Supervised learning has become a cornerstone of modern machine learning, yet a comprehensive theory explaining its effectiveness remains elusive. Empirical phenomena, such as neural analogy-making and the linear representation hypothesis, suggest that supervised models can learn interpretable factors of variation in a linear fashion. Recent advances in self-supervised learning, particularly nonlinear Independent Component Analysis, have shown that these methods can recover latent structures by inverting the data generating process. We extend these identifiability results to parametric instance discrimination, then show how insights transfer to the ubiquitous setting of supervised learning with cross-entropy minimization. We prove that even in standard classification tasks, models learn representations of ground-truth factors of variation up to a linear transformation. We corroborate our theoretical contribution with a series of empirical studies. First, using simulated data matching our theoretical assumptions, we demonstrate successful disentanglement of latent factors. Second, we show that on DisLib, a widely-used disentanglement benchmark, simple classification tasks recover latent structures up to linear transformations.

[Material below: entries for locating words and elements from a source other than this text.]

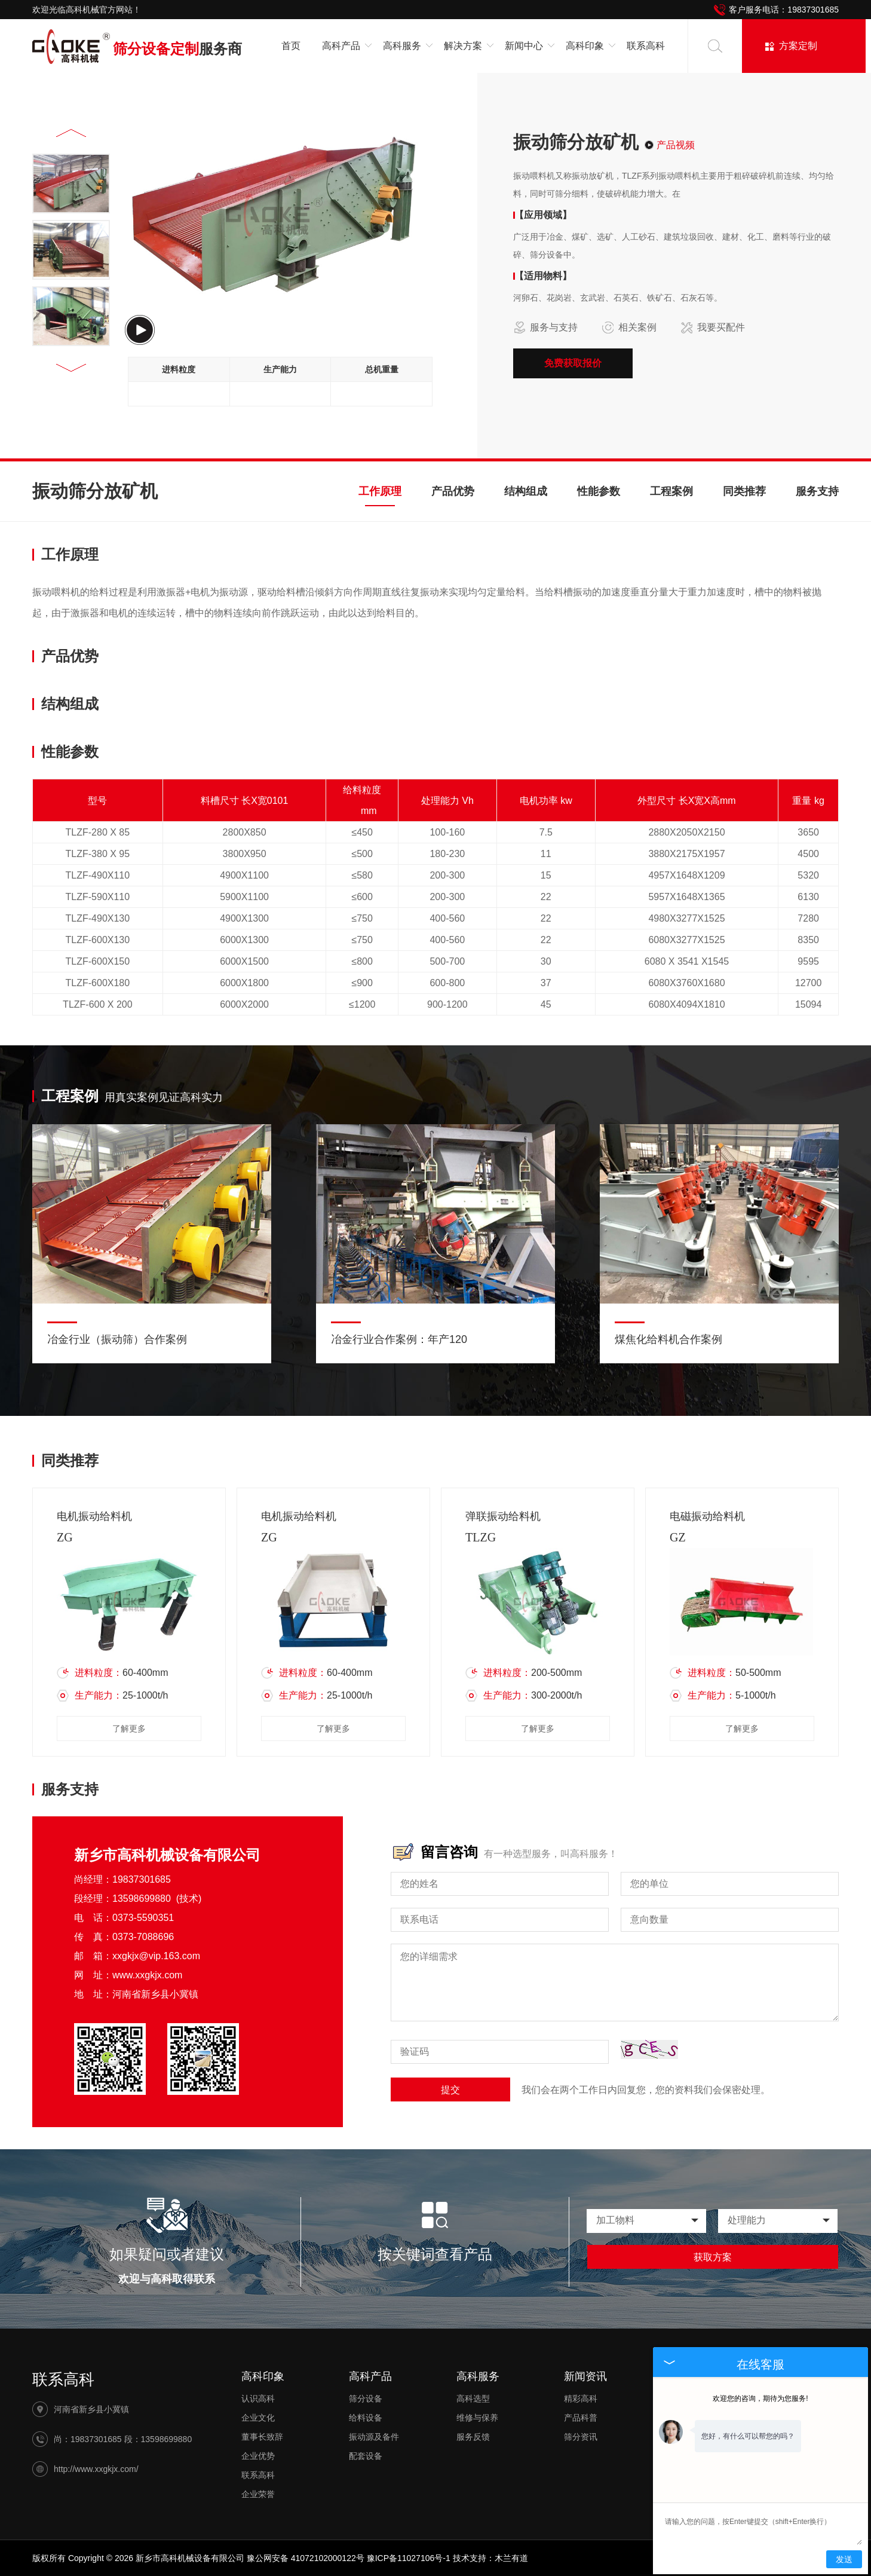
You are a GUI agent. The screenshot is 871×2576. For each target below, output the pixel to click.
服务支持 (817, 491)
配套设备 (365, 2456)
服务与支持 (545, 327)
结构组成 (525, 491)
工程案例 (671, 491)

Finally, we reveal that models trained on ImageNet encode representations that permit linear decoding of proxy factors of variation. Together, our theoretical findings and experiments offer a compelling explanation for recent observations of linear representations, such as superposition in neural networks. This work takes a significant step toward a cohesive theory that accounts for the unreasonable effectiveness of supervised deep learning.

翻译：监督学习已成为现代机器学习的基石，然而解释其有效性的完整理论仍不明晰。神经类比与线性表示假说等经验现象表明，监督模型能够以线性方式学习可解释的变异因子。自监督学习的最新进展，特别是非线性独立成分分析，已证明这些方法能够通过反演数据生成过程来恢复潜在结构。我们将这些可识别性结果推广至参数化实例判别任务，进而阐明相关洞见如何迁移至普遍采用交叉熵最小化的监督学习场景。我们证明即使在标准分类任务中，模型也能学习到真实变异因子的线性变换表示。我们通过一系列实证研究佐证理论贡献：首先，在符合理论假设的模拟数据上，我们成功实现了潜在因子的解纠缠；其次，在广泛使用的解纠缠基准数据集DisLib上，我们证明简单分类任务可恢复线性变换下的潜在结构；最后，我们发现在ImageNet上训练的模型所编码的表示支持代理变异因子的线性解码。综合理论发现与实验证据，本研究为神经网络叠加等线性表示现象提供了有力解释，朝着构建统一理论以阐释监督深度学习非凡有效性的目标迈出了重要一步。